Cooter and Ulen offer a couple of defenses of standardized contracts. First, by standardizing all the other terms of the agreement, they may make price competition fiercer, because companies can no longer obscure prices by varying other parts of the deal. And second, they may reduce transaction costs, again by fixing most parts of the deal and leaving fwer to bargain over. They suggest worrying about adhesion only in situations of genuine monopoly.

In genuine monopoly situations, however, a monopolist may use a standardized contract to strengthen their monopoly position (say, by forbidding resale of their product, or by requiring it to be purchased with other products).

Contracts of adhesion can also be used to take advantage of a buyer’s ignorance, by specifying terms he would not know to challenge, or counting on him not to read the fine print. Again, Cooter and Ulen argue that as long as the market itself is competitive, the “problem” is not the absence of bargaining, but the buyer’s ignorance, and argue the contract should be enforced.

Finally, we come to unconscionability, the doctrine that an overly one-sided contract may be set aside if its terms “shock the conscience of the court”.

One well-known case is Williams v Walker-Thomas Furniture. Williams bought durable goods on credit. Each time she bought more goods, the previous goods (some of which were already paid off) were used as “add-on” collateral, in place of a down payment. Eventually, Williams missed a bunch of payments on the newest goods, and the furniture company repossessed everything; she sued. The contract was deemed unconscionable.

Cooter and Ulen make the case that add-on collateral may be reasonable in some situations. You want to buy furniture worth $1000 today, but once you get it home, if the furniture company had to repossess it, it would only be worth $800. If you have $200 on hand for a down payment, no problem. If not, and you had poor credit, they might refuse to sell you the furniture. So linking payments on one piece of furniture to other furniture may be reasonable, even desirable, in some instances. Cooter and Ulen argue that by invalidating the contract, the court served Williams, but harmed lots of other people in similar situations, since now they might not be given credit at all.

To recap what we’ve done with contract law…

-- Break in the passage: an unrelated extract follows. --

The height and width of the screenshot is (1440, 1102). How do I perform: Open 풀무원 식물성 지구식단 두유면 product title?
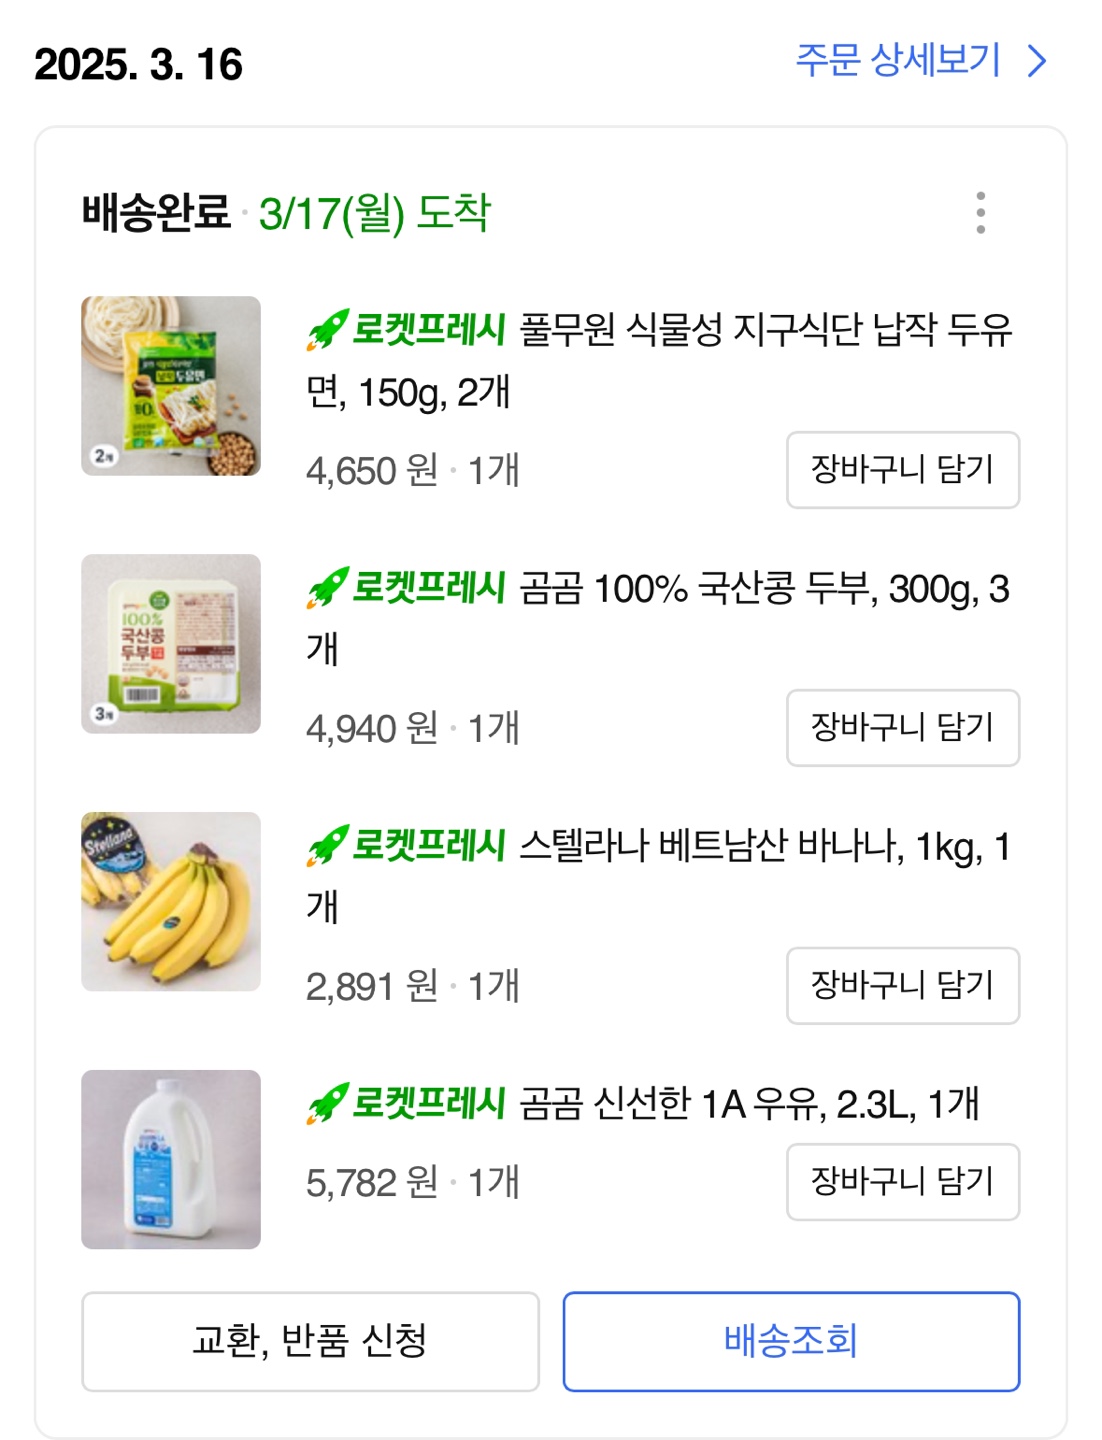pos(765,330)
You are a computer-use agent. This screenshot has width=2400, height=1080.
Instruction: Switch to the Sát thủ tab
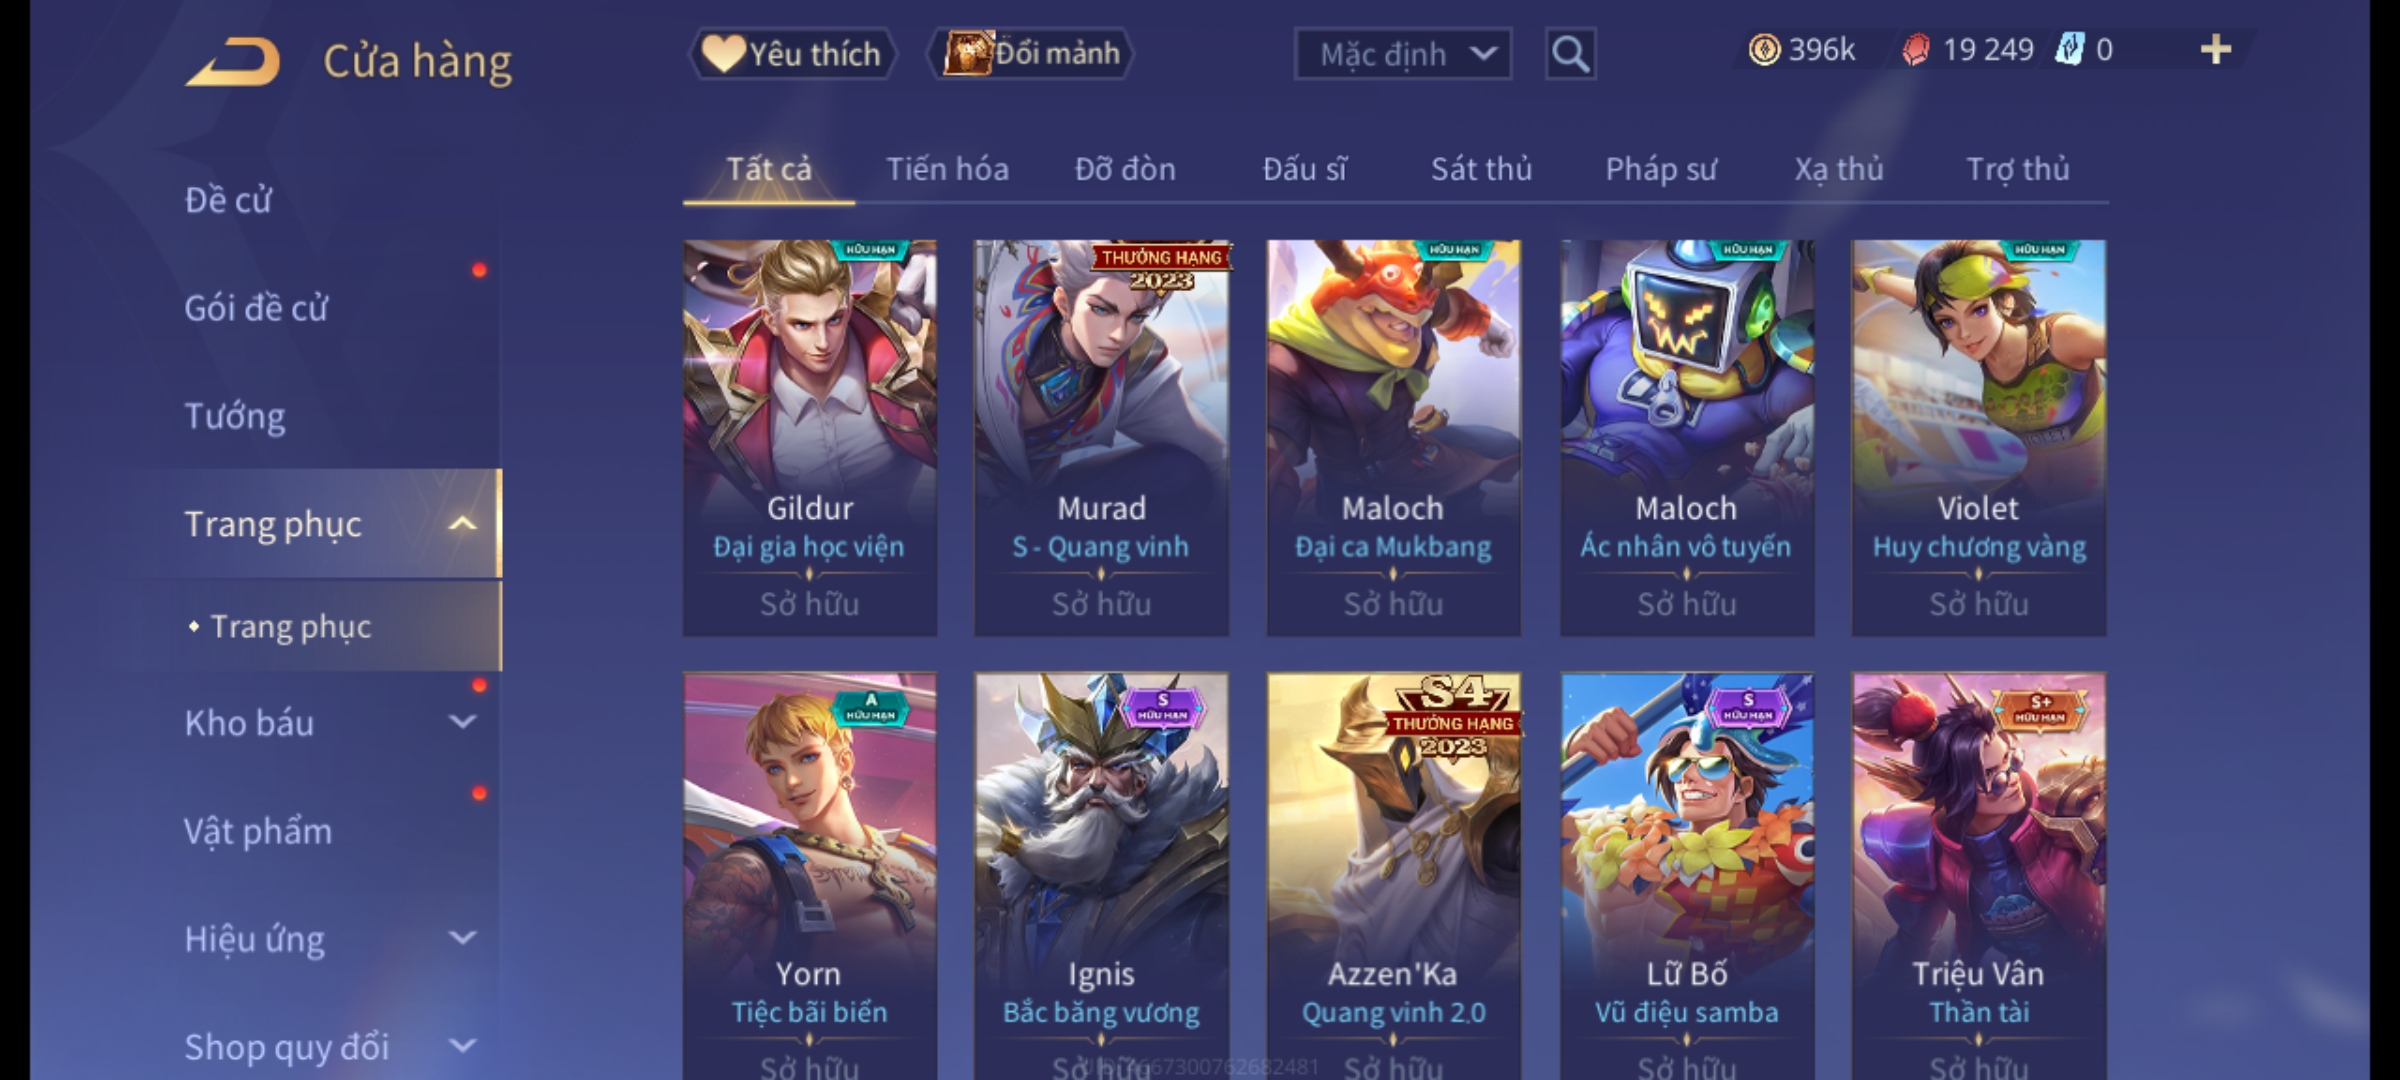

We began by motivating contracts (enforceable promises) by a way to secure efficient cooperation, and introduced the notion that a promise should be enforceable if both parties wanted it to be when it was made

We discussed the bargain theory of contracts, which states that promises made as part of a bargain are enforceable and others are not, and discussed some of the problems with it

We discussed contract law, in particular remedies for breach, as one way to create an incentive for information disclosure

We talked about efficient breach, and investment in reliance

We talked about several different remedies for breach, and the incentives that each one creates: for the decision to breach or perform, for reliance, and for investment in performance. We showed that when the transaction costs of renegotiating a contract are small, any remedy should lead to efficiency, but different ones lead to different divisions of the surplus; when transaction costs are high, the remedy matters for efficiency as well.

And we showed that it is difficult to set damages which will lead both to efficient breach and efficient reliance (or efficient reliance and efficient investment in performance)

We talked about default rules, which are rules the court assumes hold in contingencies that weren’t mentioned in the contract; and that efficient default rules generally allocate a risk to whichever party can mitigate it, or bear it, at the lowest cost

(We talked about Ayres and Gertners’ discussion of penalty defaults – the deliberate use of inefficient default rules, to encourage the parties to reveal information to each other or to the court.)

We talked about regulations, or immutable rules, and why restricting voluntary contracts sometimes makes sense

We talked about repeated interaction leading to more cooperation than one-shot interaction, and ways in which contract law can encourage enduring business relationships

That does it for contract law. Tuesday in class is the midterm, and next Thursday we’ll begin tort law.